UK economy set to hit pre-recession peak by summer
After six bleak years, news that the UK economy is set to hit its pre-recession peak by this summer is enough to merit a public holiday.
Business confidence is rising along with recruitment plans in the wake of the British Chamber of Commerce (BCC) announcement that gross domestic product (GDP) in the second quarter of 2014 will hit the level seen in the first quarter of 2008. Its forecast for economic growth this year has been nudged up to 2.8% from 2.7%.
This is a welcome leap forward, as the BCC had originally predicted that the economy wouldn’t bounce back until 2016.
Is it for real?
The economic recovery is undeniably gaining momentum, as other good-news stories attest. We’ve already seen unemployment fall to 7.2% in the three months to January, from 7.7% a year ago.
We’ve come a long, tortuous way since the UK’s recession started in mid-2008 when the unemployment rate was about 5% or 1.6 million. By the end of 2009 it was almost a million higher at 2.5 million, or 8%, peaking at almost 2.7 million in 2011, its highest level for 17 years.
The recession also saw the economy shrink by around 5% in 2009, the largest fall in output since 1931. Manufacturing output was down almost 14% year-on-year at its worst point – the lowest since 1979/80.
Fingers crossed, the jobs recovery is holding steady. The Office for National Statistics (ONS) said the number of people claiming benefits fell by 34,600 in February, which is more than the forecast of 25,000 in a Reuters poll of economists.
In another promising sign, wages are predicted to grow above the level of inflation from the middle of this year.
And more to the point, there’s a bit of a shine around UK businesses, with many starting to expand and create jobs.
The ONS says the private sector alone has created 473,000 jobs in the past year – excluding the effects of the privatisation of Royal Mail.
The manufacturing sector is particularly active, with business confidence hitting its highest level since before the crash, according to a recent Markit/CIPS Manufacturing Purchasing Managers’ Index. It showed that UK manufacturing has expanded for 11 consecutive months and that jobs growth in the sector rose at its fastest rate since May 2011.

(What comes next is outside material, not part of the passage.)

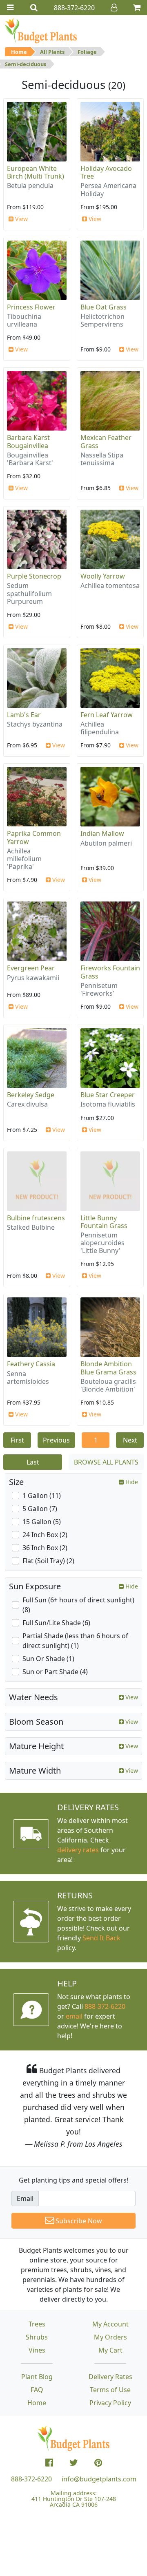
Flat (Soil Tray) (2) (48, 1560)
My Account (110, 2324)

Just announced, for instance, is that Siemens is to invest £160m in wind turbine production, creating 1,000 new jobs at Green Port, Hull and Paull, East Riding. What’s significant is that the German company has revved up its original plans from just £80m and 700 jobs.
Elsewhere, postal giant TNT has created 500 new jobs in Liverpool, while tax cuts announced in the recent Budget are encouraging companies large and small to expand. Maersk Oil and BG Group, for instance, are slated to create 700 jobs, while the Bingo industry looks likely to add 375 jobs and save countless hundreds more.
Other Government initiatives announced in the Budget, such as energy reforms, should deter manufacturers from moving employment abroad. Extending Help to Buy on new-build properties and the proposed new garden city at Ebbsfleet will maintain increasing confidence in the construction sector, which has risen significantly in the past year.
Small businesses are also perkier. A report on business confidence from the Federation of Small Businesses (FSB) found that one in seven of the 3,000 companies surveyed intend to create jobs this Spring. Some 11% had already increased staff in the previous three months, with “above average” increases in the West Midlands and east of England.
Other promising FSB findings show that almost two-thirds of small firms expect to grow in the next 12 months, and one in four plan to increase the amount they invest in their business.
Back to reality
We’re told by economists that all this wonderfulness should hopefully become a self-fulfilling prophesy, with the boost to employment helping to propel economic recovery and vice-versa.
But some also remind us that the UK still has an excessive account deficit and that the long-term health of the economy is still in the balance.
Economist or not, it’s clear to all of us that more needs to be done to stimulate youth unemployment, which is not just high at 19.8% – it’s almost three times the UK’s overall jobless rate.